久保田:ガワをあんまり作らないってこと? 一番大事にしているものは?
細貝:ストーリーの中で一本筋が通ること。今回は特に福原がメインになっているから、なおさら筋が通っていないと難しいと思う。そのためにすごく話し合いはしますね。
久保田:細かいところに重きを置いてないんだね。全体を作って、あとは相手とやりとりしながら作っていくタイプなのかも。

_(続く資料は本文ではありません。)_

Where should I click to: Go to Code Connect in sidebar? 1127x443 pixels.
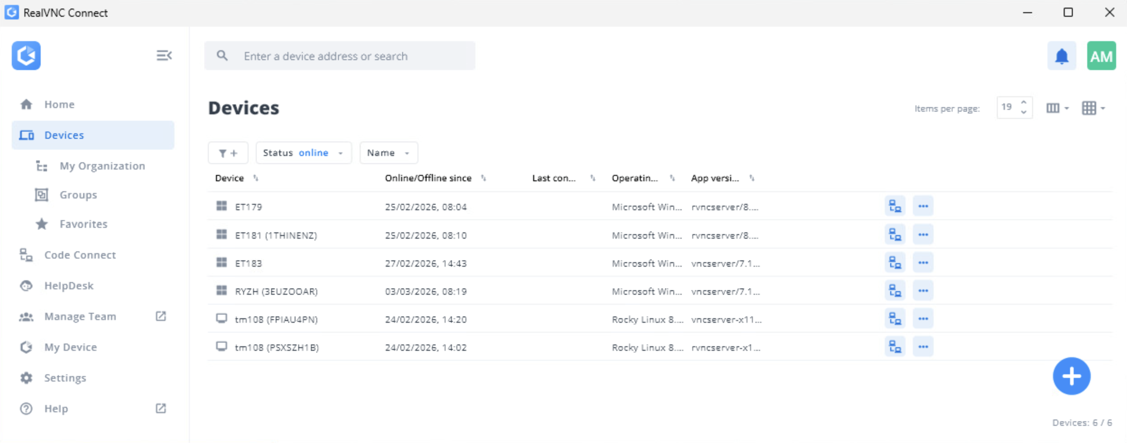[80, 255]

細貝:今回はオペのシーンが多いわけでもなく、内面がすごく大事。
久保田:実際にその場でオペをするわけじゃないから、心が今どこにあるかに重きを置いているのかもしれないですね。でも、見ていると(細貝と山本涼介の)2人はすごくバランスがいい。お互いが違うものを持っていることがワンシーン見ただけですぐ分かる。現段階で期待値はすごく高いです。
>(NEXT)気心知れたメンバーとの作品づくり
■気心知れたメンバーとの作品づくり
――稽古は始まったばかりとのことですが、共演者の皆さんの印象はいかがでしょう。
久保田:まだ会えていないキャストもいますが、ずーみん(今泉佑唯)も気心知れていますし、元々裏表のない人間ですからね。どんどん成長している彼女が、子供をみごもっている奥さんの役をどう演じるのが楽しみです。芝居にはどうしてもその人自身・人間性が出ると思うんです。そういう意味でも、今までやったことのない役を通して、ずーみんの新たな一面がお客さんに届くといいなと思っています。
細貝:鳥越くんは何年か前に共演して、涼介は19歳くらいの時に共演して久しぶり。非常に大人になって、地に足がついている印象ですね。

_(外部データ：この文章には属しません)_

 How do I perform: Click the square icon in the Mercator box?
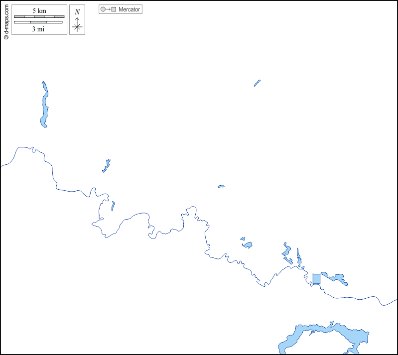114,9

久保田:自分の考えをしっかり持っている人だよね。他のメンバーは共演経験があるのもあって、涼介くんがどういう人なのか、自然と目がいくんです。「この言葉はこうがいいですよね」とか「ここでこう動くとスムーズに台詞に繋がる」とか、ちゃんと自分の中で論理性を持っている印象です。

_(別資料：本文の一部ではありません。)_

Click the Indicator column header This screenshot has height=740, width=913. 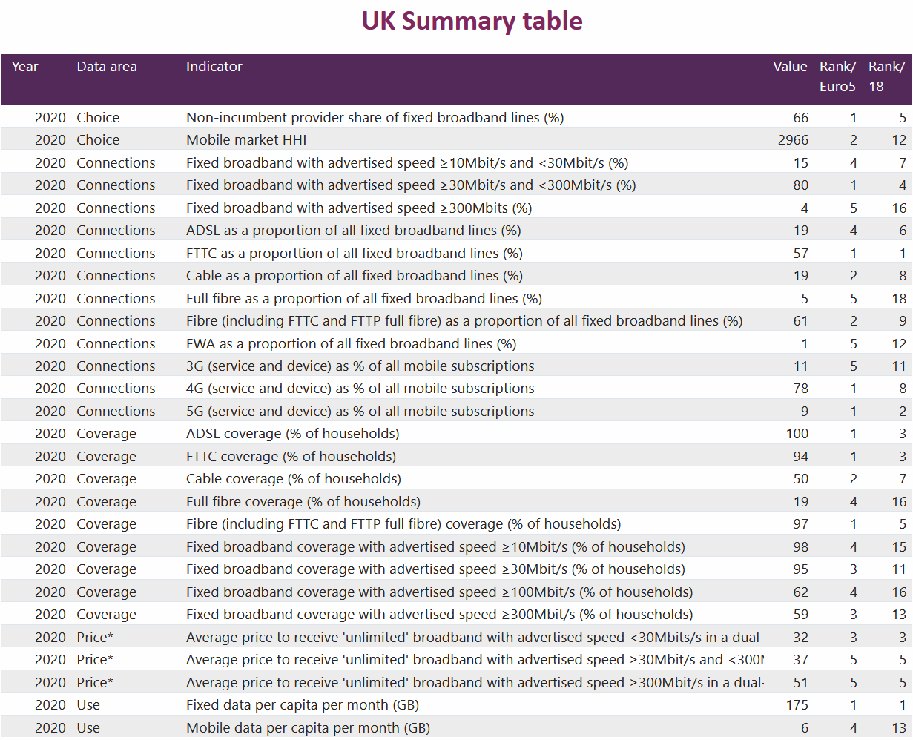[214, 67]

細貝:普段から桐子みたいな状態だよね。一見何を考えているか分からないけど、話を振ると面白いことを言う。
久保田:ふと笑った時に「あ、いいな」って思うんですよね。あの笑顔がなんとも可愛らしいというか。作中でも、笑わなかった桐子が最後にちょっと笑うみたいなシーンがあるといいなと思ってト書に付け加えたりしました。あとは馴染みのメンバーや大先輩など、いろんな人間が集まってくれたのが作品にとってプラスだと思っています。
――演出の岡村さんの印象も教えてください。
久保田:ずっと一緒にいるもんね。圭ちゃんは親戚みたいって言ってたっけ?
細貝:親戚のおじさんです。
久保田:僕はそんなことないですよ。劇団に入って僕が研究生の頃、岡村さんがクロムハーツをジャラジャラつけていた頃から知っているので、親戚のおじさんなんてとても言えない(笑)。
細貝:演劇好きおじさん(笑)。
久保田:(笑)。つかさんのことはみんな好きだけど、岡村さんは本当につかさんのことが大好きな人です。あと、『修羅雪姫』でも思ったけど、新作をやるのが向いている人ですね。すごくエネルギーがあるから。
細貝:作品や人物像の捉え方が僕と全然違う。「?」になることも多いけど、話をしながら擦り合わせてお互いが納得する形になると気持ちいいんですよね。
久保田:擦り合わせの作業を絶対諦めないよね。今回はいい感じになってると思うし、岡村さんと圭ちゃんのすごくいい相乗効果があると思う。岡村さんの想いが溢れちゃうと理解できなくなるところもあるけど、圭ちゃんは話し合いができるし、分からない人がいたら僕らが橋渡しできるから。
細貝:創くんは岡村さんの思いを噛み砕いて説明するのうまいよね。
久保田:僕もめちゃくちゃディスカッションしますよ。稽古をして夜中もメールして、みたいな(笑)。こうやって劇団公演みたいに作っていけるプロデュース公演は中々ない。
細貝:僕らは(岡村演出を)分かるからいいけど、カルチャーショックを受けるかも(笑)。
久保田:そういう意味では、涼介くんが新しいカラーを持ち込んでくれて、すごくいいなと思いますね。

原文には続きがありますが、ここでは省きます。